Saved data entries:

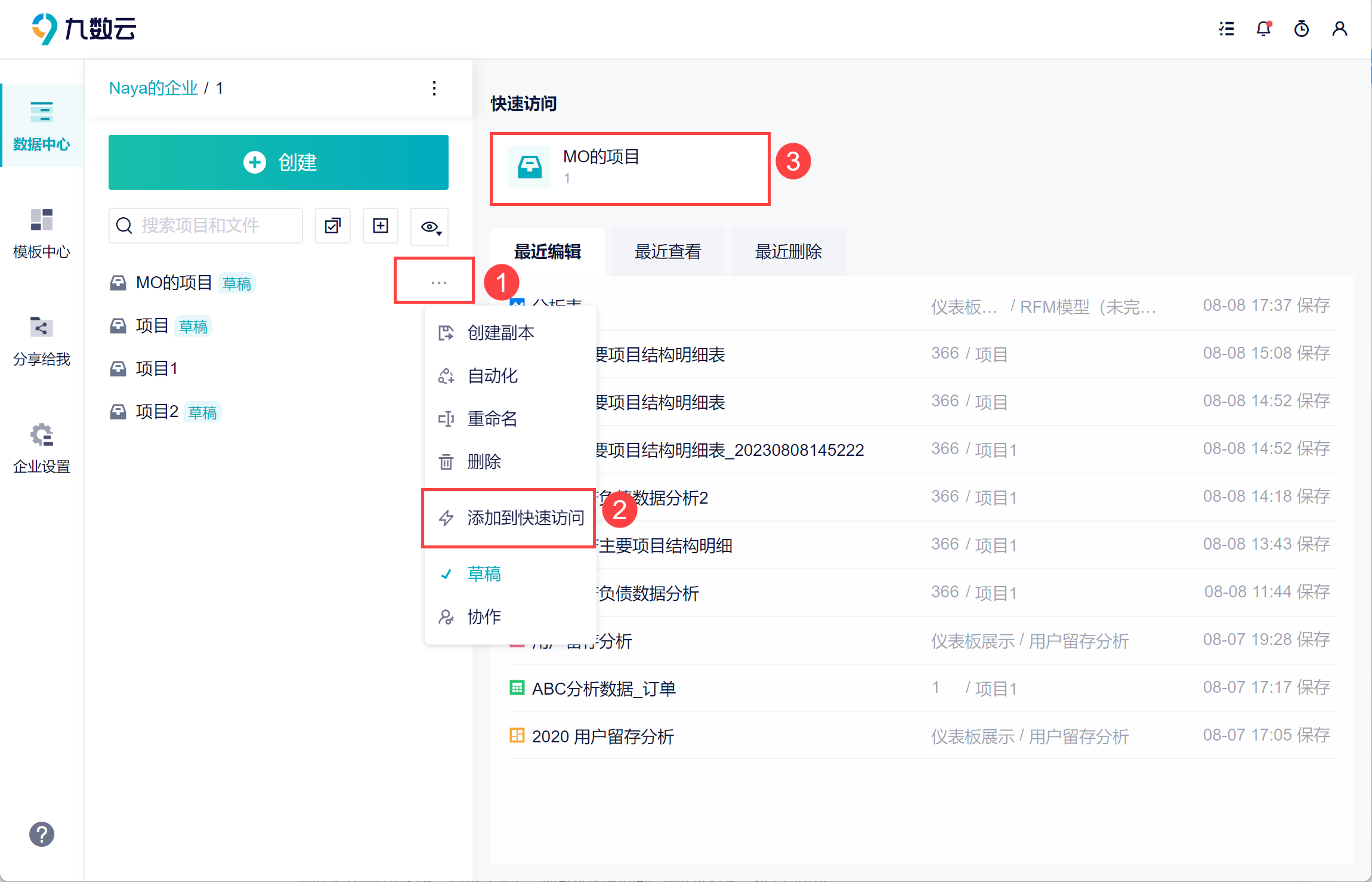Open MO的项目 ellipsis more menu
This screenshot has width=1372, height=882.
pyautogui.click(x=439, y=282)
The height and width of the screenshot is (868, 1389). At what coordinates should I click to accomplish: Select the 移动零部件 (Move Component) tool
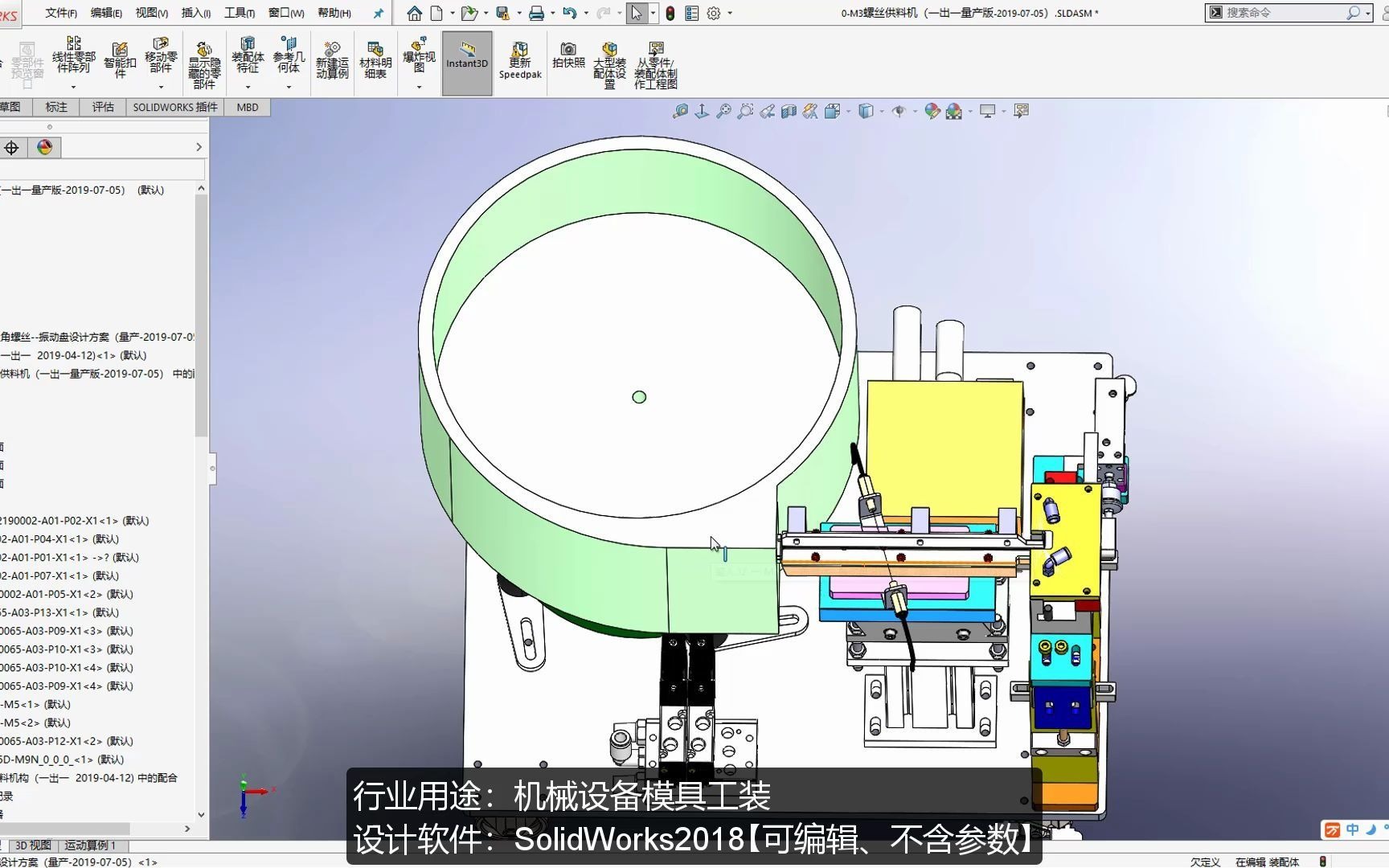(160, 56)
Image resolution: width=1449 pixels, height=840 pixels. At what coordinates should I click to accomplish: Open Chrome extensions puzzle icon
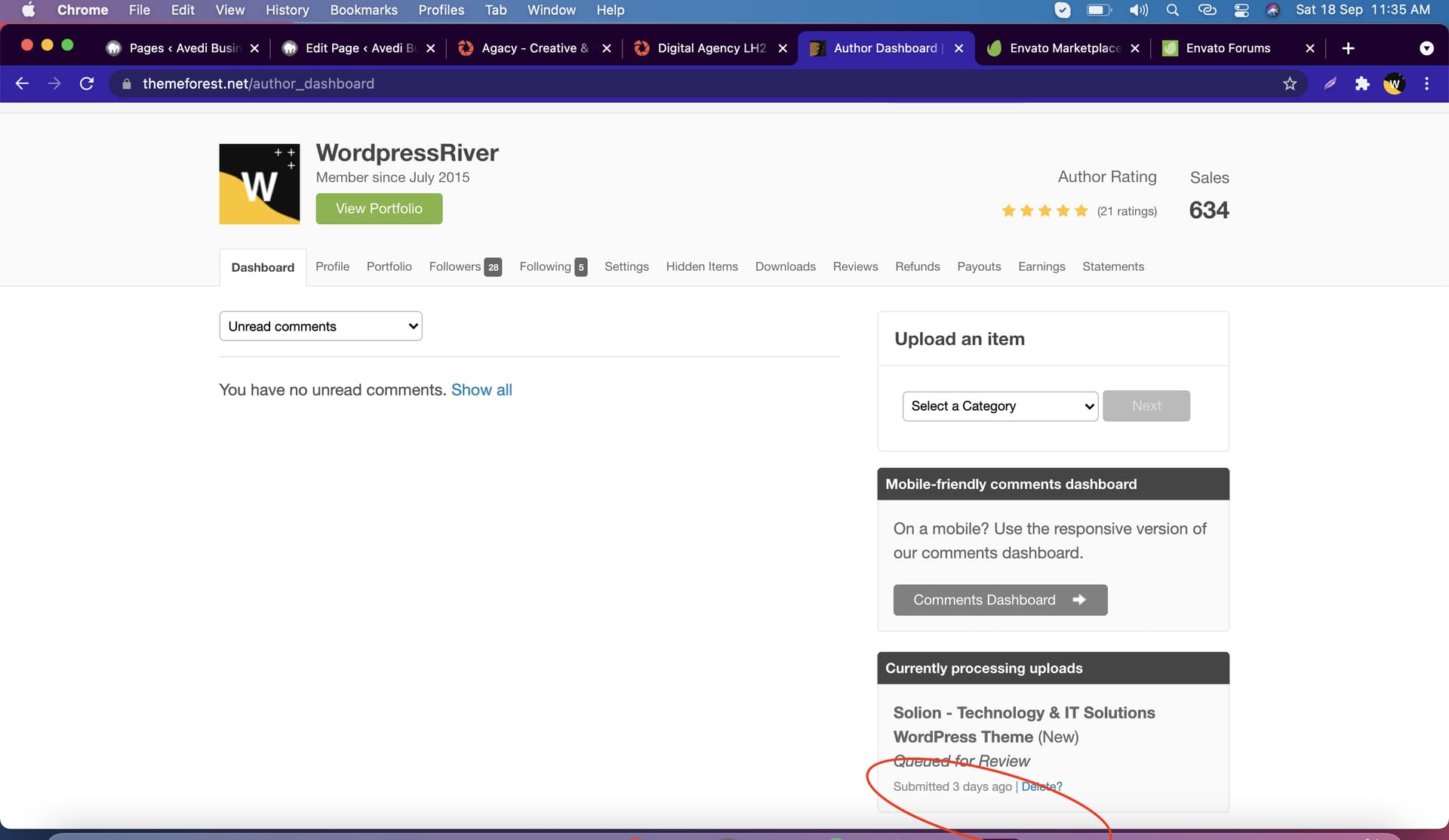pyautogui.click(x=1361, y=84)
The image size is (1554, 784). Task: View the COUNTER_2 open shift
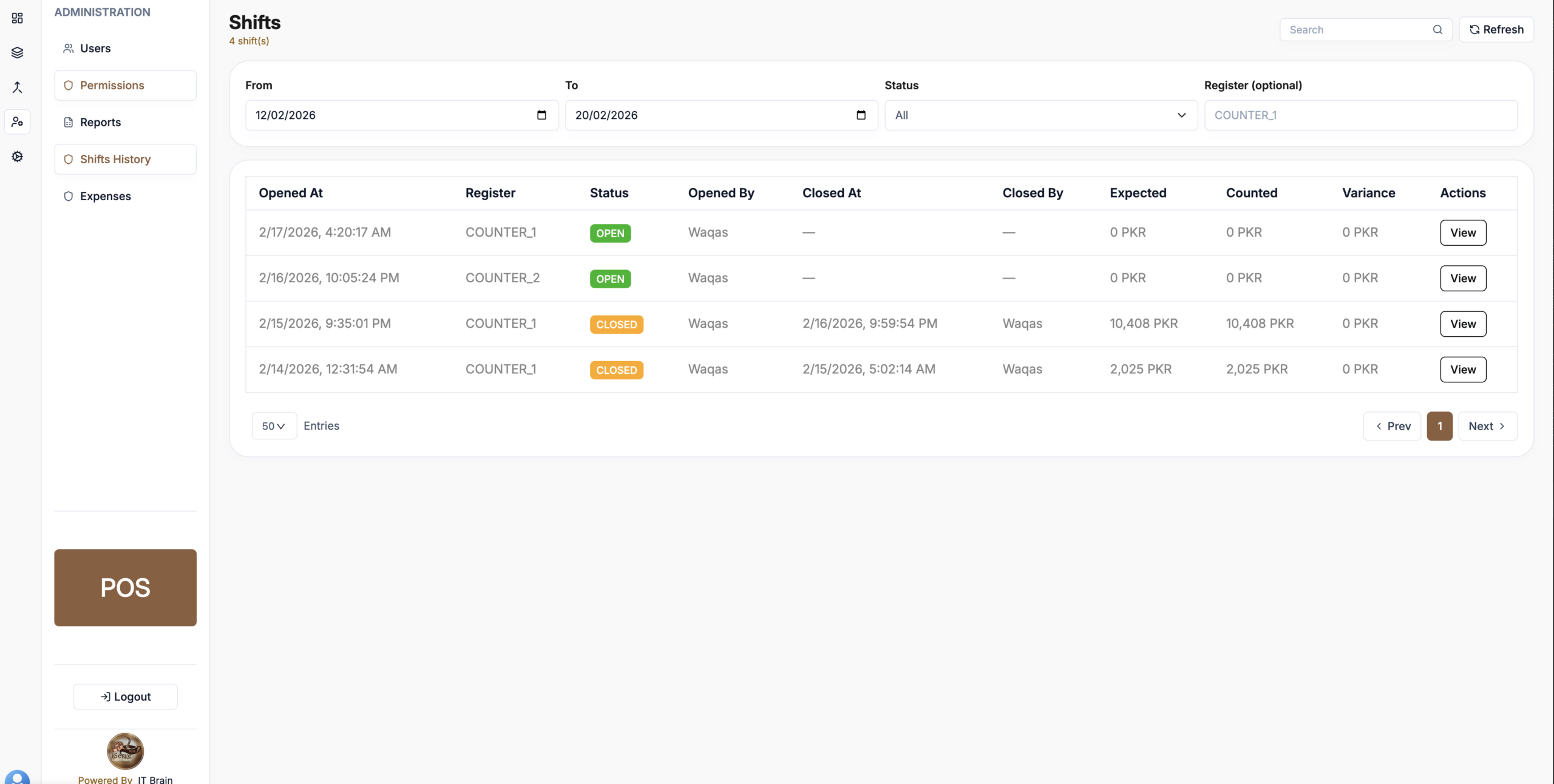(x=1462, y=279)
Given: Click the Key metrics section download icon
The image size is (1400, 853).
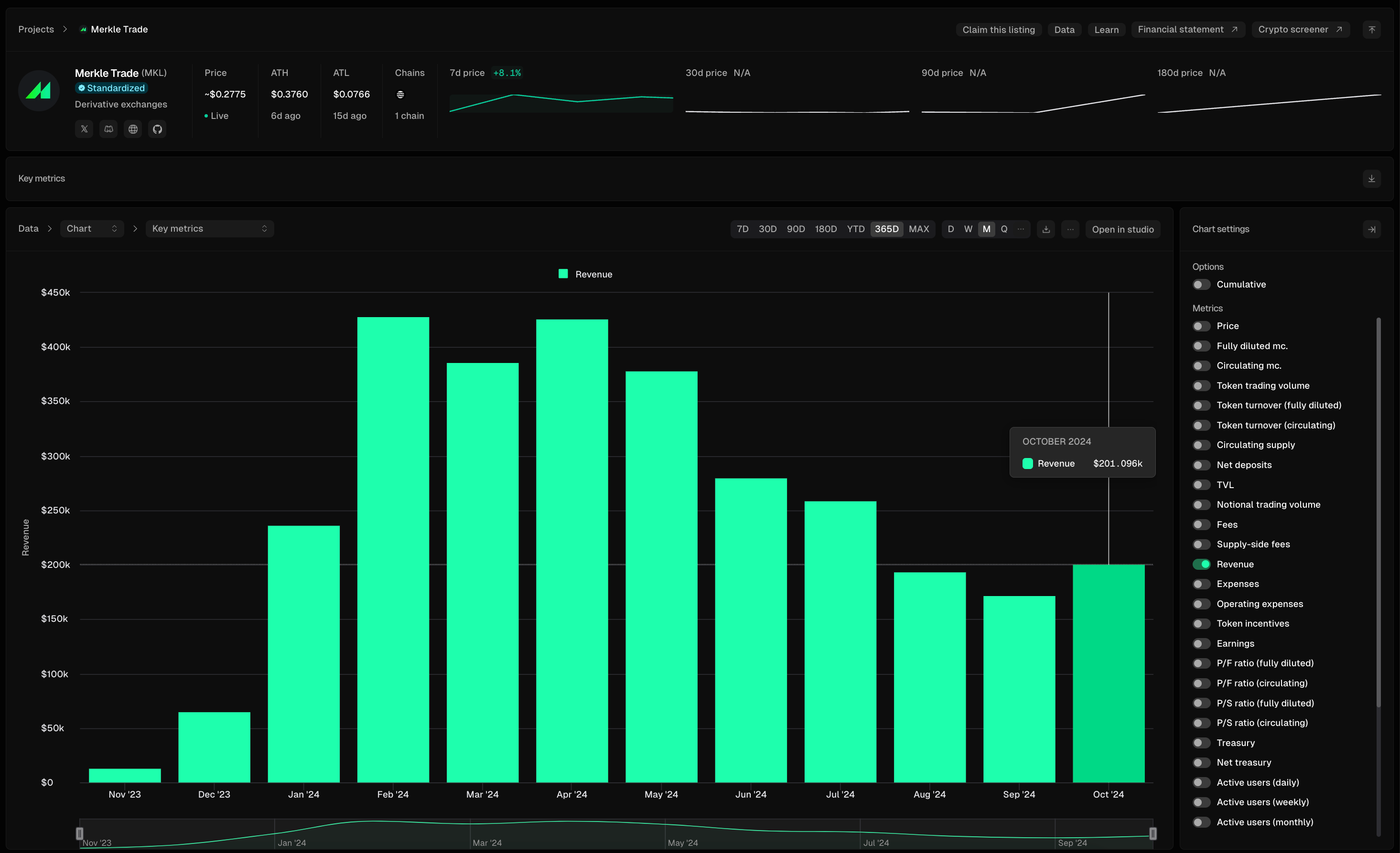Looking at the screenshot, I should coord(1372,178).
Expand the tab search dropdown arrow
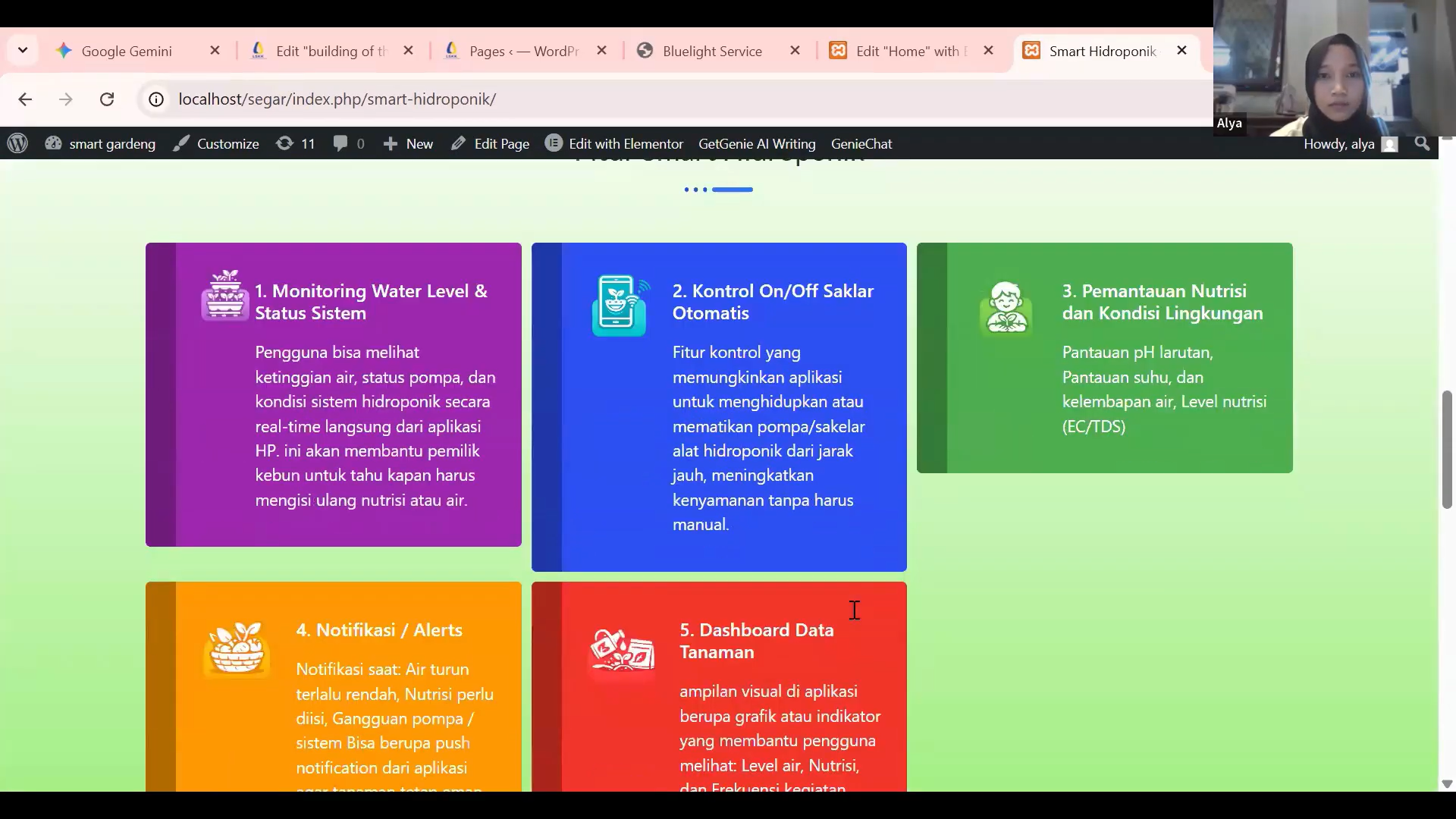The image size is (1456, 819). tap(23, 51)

About this task: The required output is an exact copy of the lines from the one with "The image size is (1554, 784)." through the final line of the data above, with pictures removed.

Output of the task:
The image size is (1554, 784). Task: View the COUNTER_2 open shift
(x=1462, y=279)
Given: Click the Key metrics section download icon
The image size is (1400, 853).
Looking at the screenshot, I should coord(1372,178).
Expand the tab search dropdown arrow
The image size is (1456, 819). tap(23, 51)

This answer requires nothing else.